» Text:
Sophie

Sophie

distrib > Fedora > 20 > x86_64 > by-pkgid > d9f573299e87e886807be879704f0b6e > files > 47

julia-doc-0.3.4-1.fc20.noarch.rpm

.. _man-metaprogramming:

*****************
 Metaprogramming  
*****************

The strongest legacy of Lisp in the Julia language is its metaprogramming
support. Like Lisp, Julia represents its own code as a data structure of
the language itself.
Since code is represented by objects that can be created and manipulated
from within the language, it is possible for a program to transform and
generate its own code. This allows sophisticated code generation without
extra build steps, and also allows true Lisp-style macros, as compared
to preprocessor "macro" systems, like that of C and C++, that perform
superficial textual manipulation as a separate pass before any real
parsing or interpretation occurs. Another aspect of metaprogramming is
reflection: the ability of a running program to dynamically discover
properties of itself. Reflection emerges naturally from the fact that
all data types and code are represented by normal Julia data structures,
so the structure of the program and its types can be explored
programmatically just like any other data.

» Source information:
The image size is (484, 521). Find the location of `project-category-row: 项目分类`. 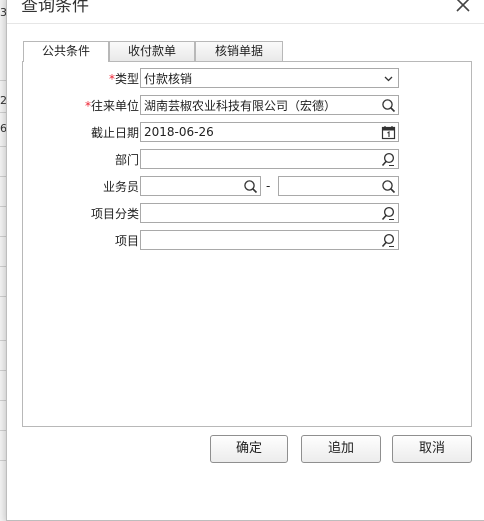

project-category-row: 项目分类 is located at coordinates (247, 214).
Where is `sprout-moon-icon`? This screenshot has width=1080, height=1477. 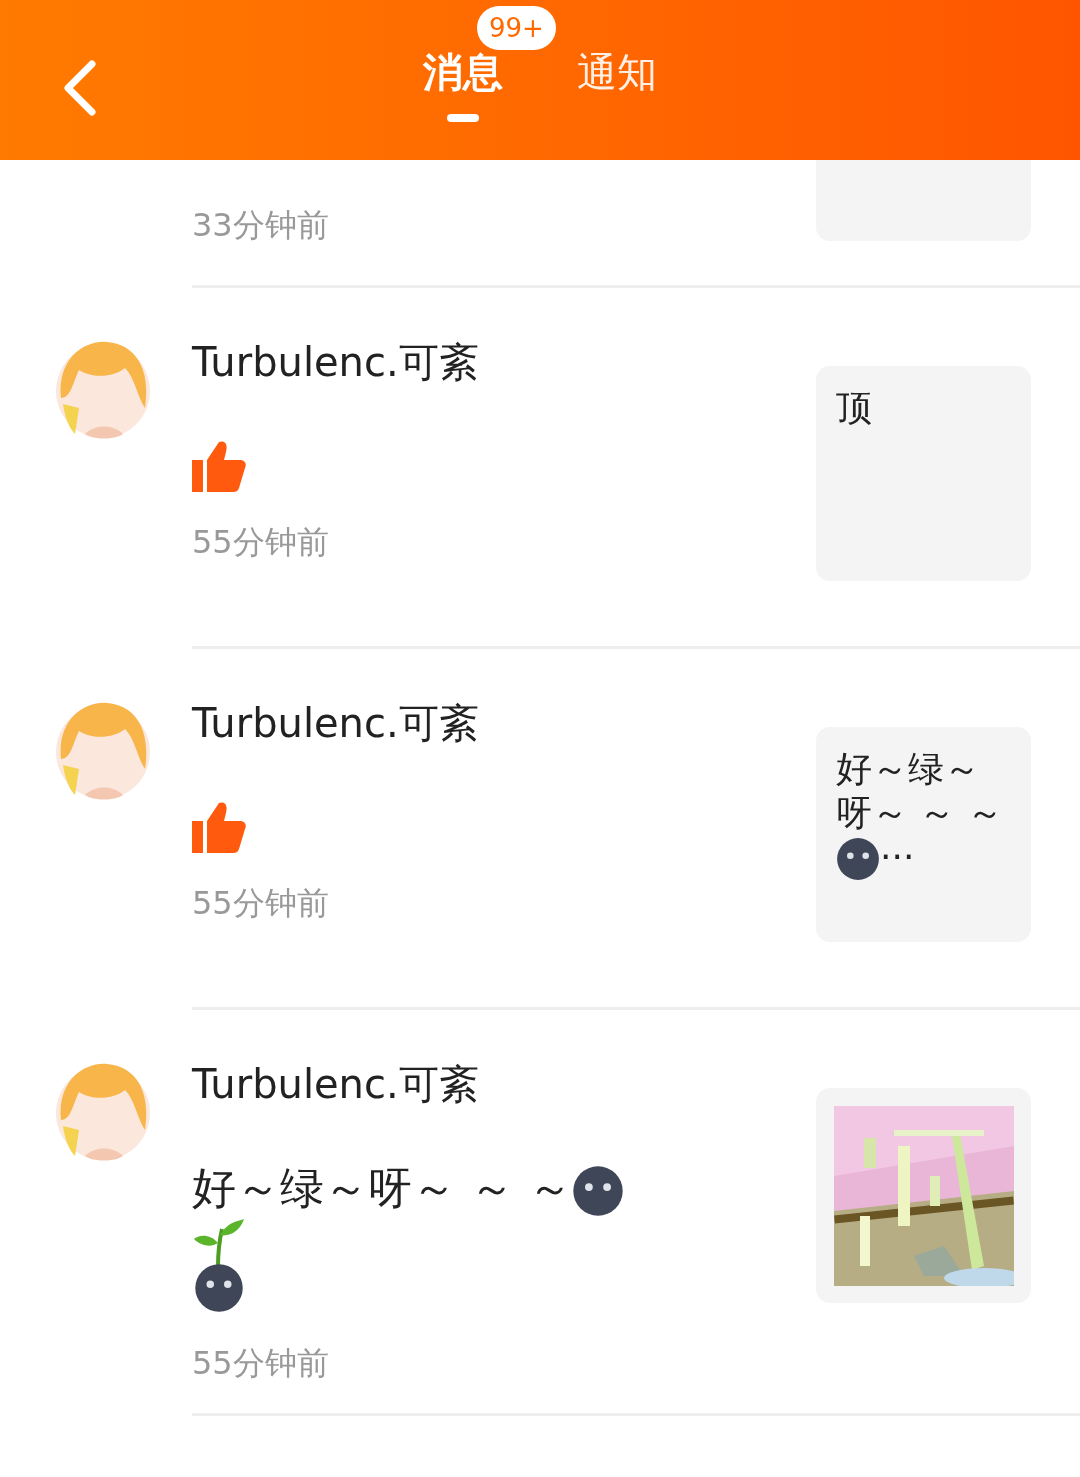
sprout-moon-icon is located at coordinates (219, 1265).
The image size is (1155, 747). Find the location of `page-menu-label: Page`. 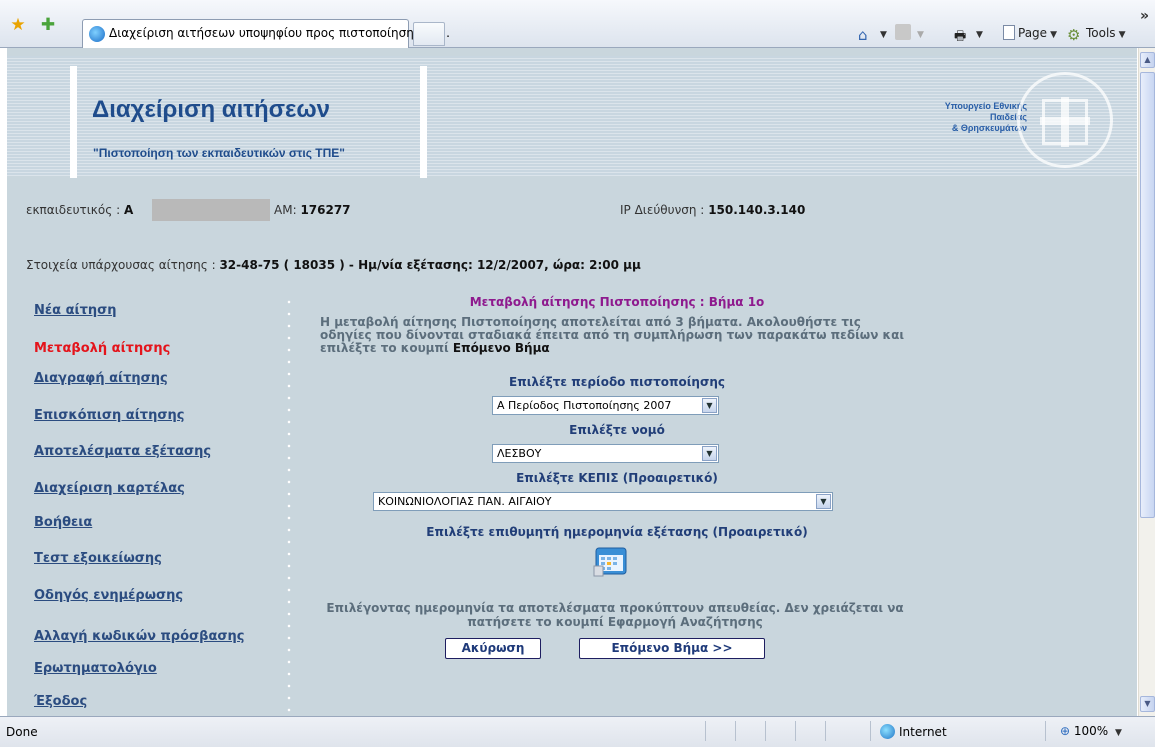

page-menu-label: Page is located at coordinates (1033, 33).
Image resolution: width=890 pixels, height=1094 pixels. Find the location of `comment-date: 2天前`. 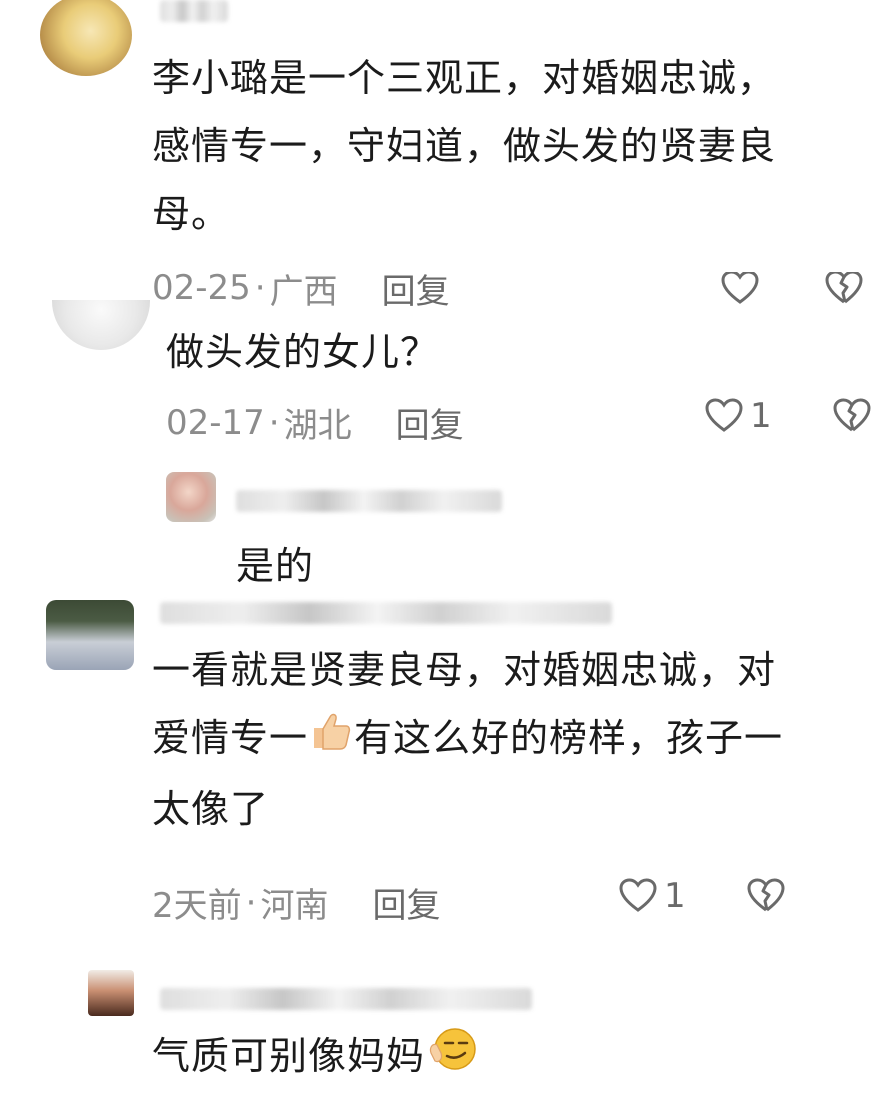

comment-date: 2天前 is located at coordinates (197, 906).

...

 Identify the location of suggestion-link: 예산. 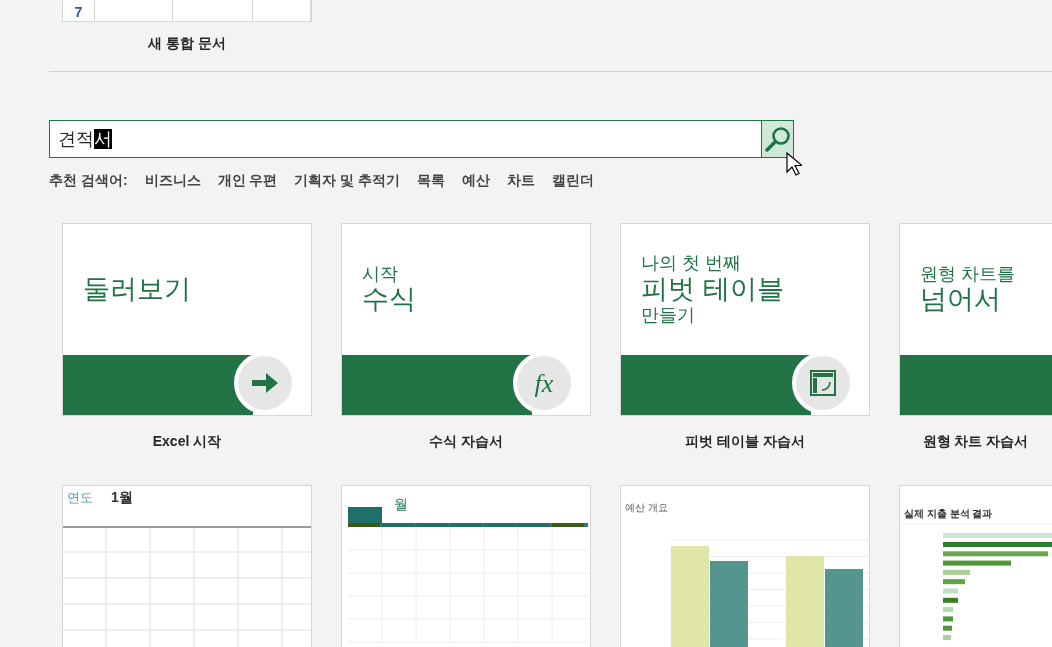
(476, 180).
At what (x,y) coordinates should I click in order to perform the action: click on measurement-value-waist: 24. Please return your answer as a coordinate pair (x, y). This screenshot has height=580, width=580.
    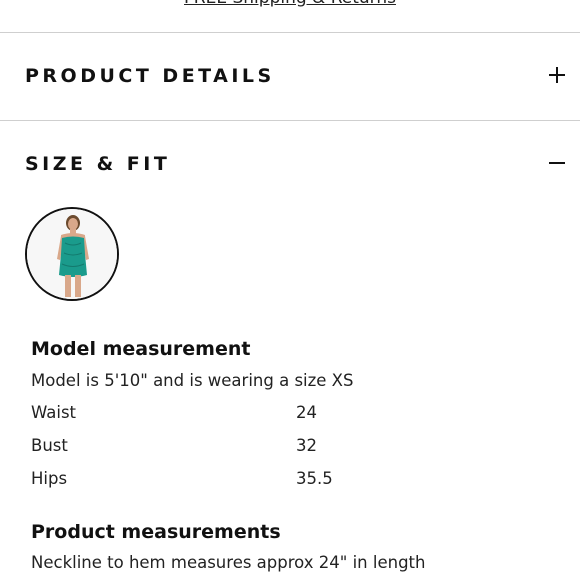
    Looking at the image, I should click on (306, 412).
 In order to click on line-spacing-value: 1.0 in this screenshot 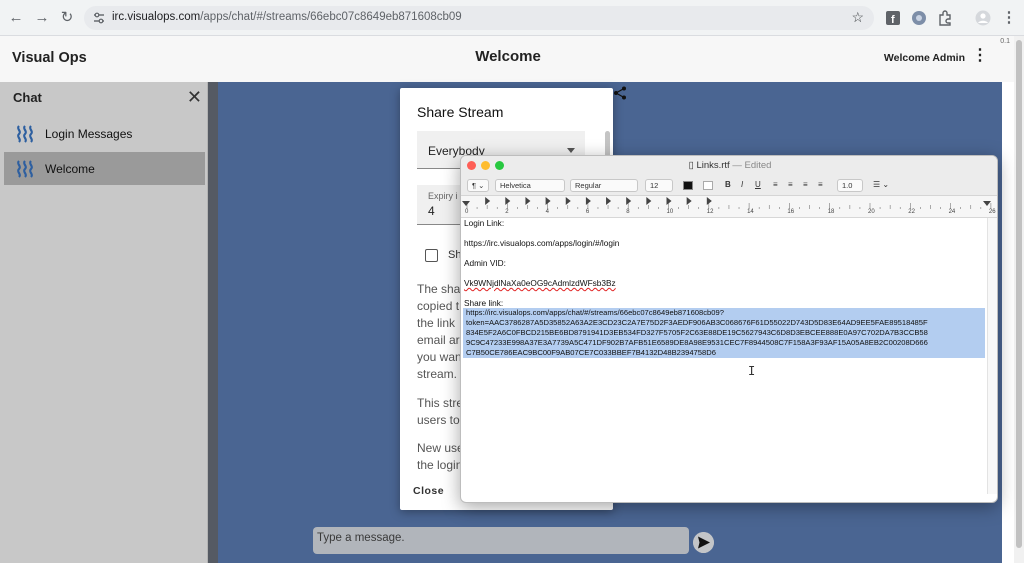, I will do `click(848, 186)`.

==

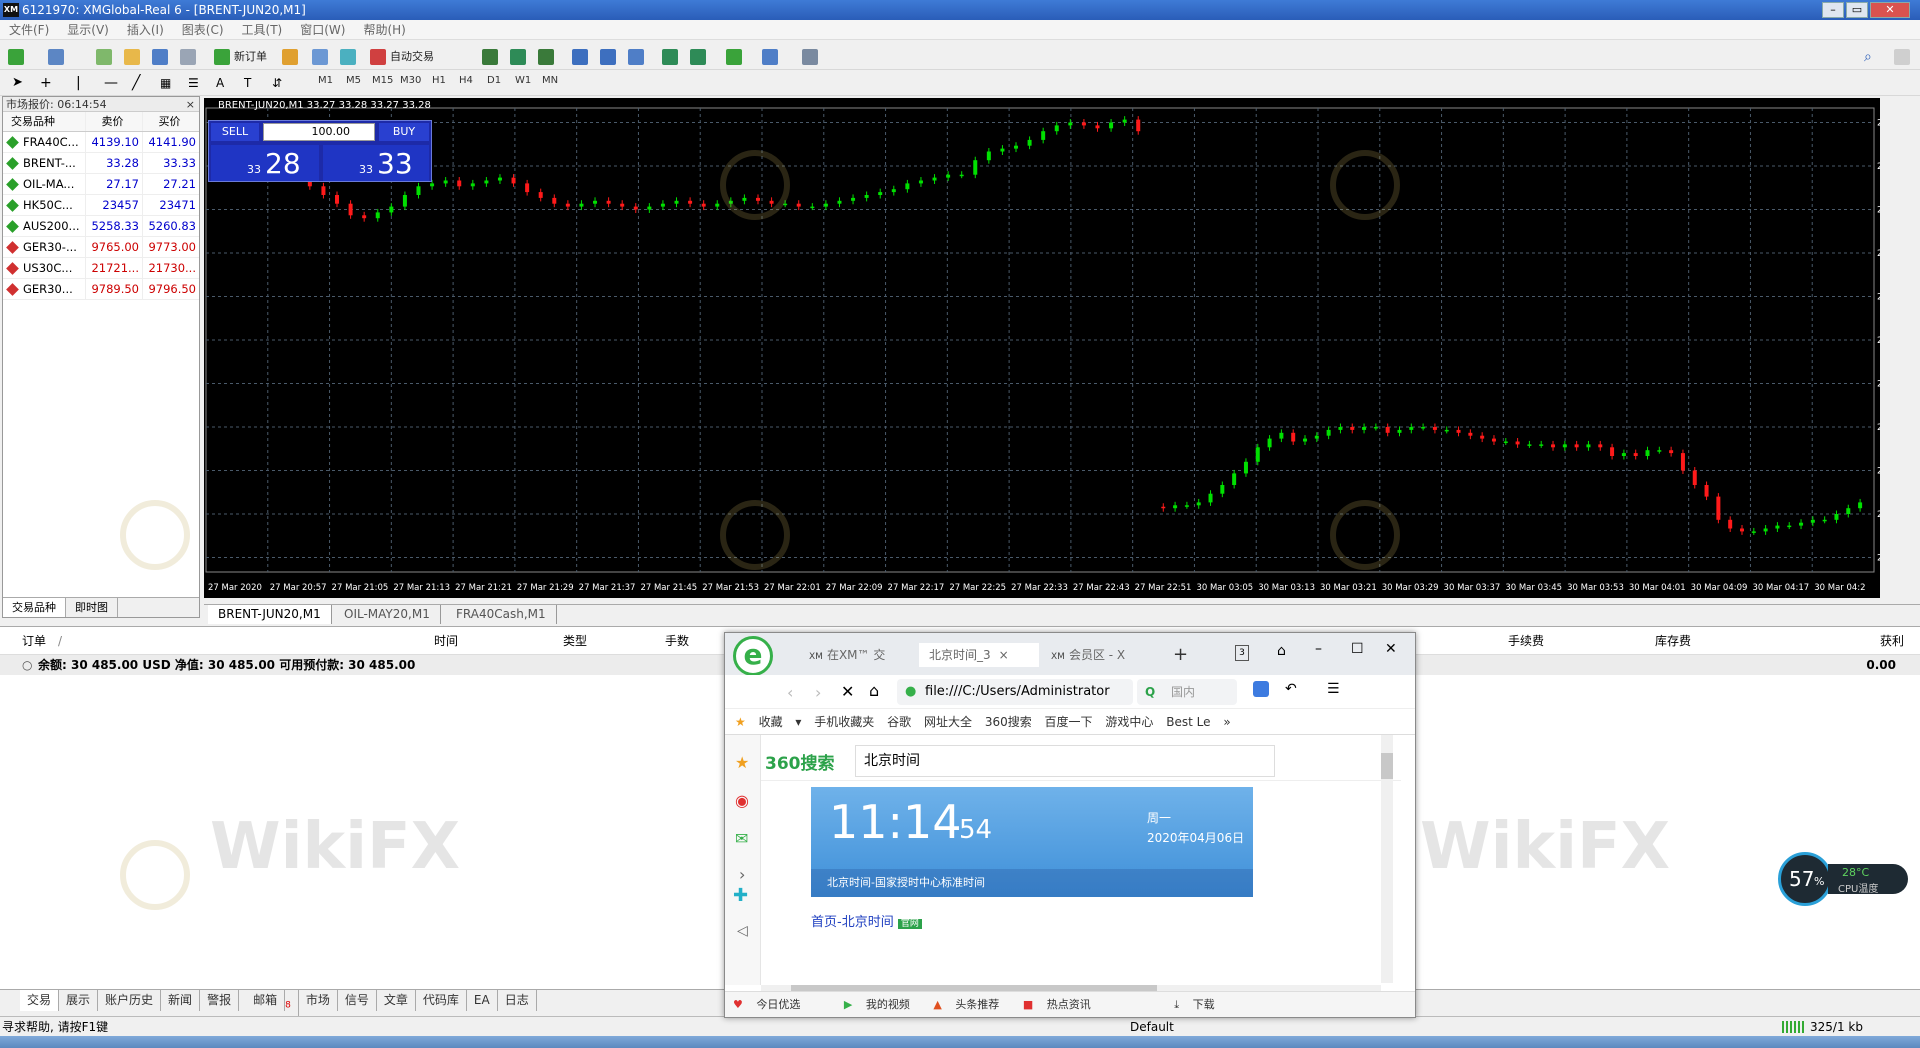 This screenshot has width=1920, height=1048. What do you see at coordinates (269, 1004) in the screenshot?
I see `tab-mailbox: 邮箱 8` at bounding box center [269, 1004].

» Assigned task A: Which programming languages does the Julia metaprogramming text name? List all of them.
» Assigned task B: Resume the Julia metaprogramming text after its final sentence.

» Result A: Lisp, Julia, C, C++

» Result B:
Expressions and Eval
--------------------

Julia code is represented as a syntax tree built out of Julia data
structures of type ``Expr``. This makes it easy to construct and
manipulate Julia code from within Julia, without generating or parsing
source text. Here is the definition of the ``Expr`` type::

    type Expr
      head::Symbol
      args::Array{Any,1}
      typ
    end

The ``head`` is a symbol identifying the kind of expression, and
``args`` is an array of subexpressions, which may be symbols referencing
the values of variables at evaluation time, may be nested ``Expr``
objects, or may be actual values of objects. The ``typ`` field is used
by type inference to store type annotations, and can generally be
ignored.

There is special syntax for "quoting" code (analogous to quoting
strings) that makes it easy to create expression objects without
explicitly constructing ``Expr`` objects. There are two forms: a short
form for inline expressions using ``:`` followed by a single expression,
and a long form for blocks of code, enclosed in ``quote ... end``. Here
is an example of the short form used to quote an arithmetic expression:

.. doctest::

    julia> ex = :(a+b*c+1)
    :(a + b * c + 1)

    julia> typeof(ex)
    Expr

    julia> ex.head
    :call

    julia> typeof(ans)
    Symbol

    julia> ex.args
    4-element Array{Any,1}:
      :+
      :a
      :(b * c)
     1

    julia> typeof(ex.args[1])
    Symbol

    julia> typeof(ex.args[2])
    Symbol

    julia> typeof(ex.args[3])
    Expr

    julia> typeof(ex.args[4])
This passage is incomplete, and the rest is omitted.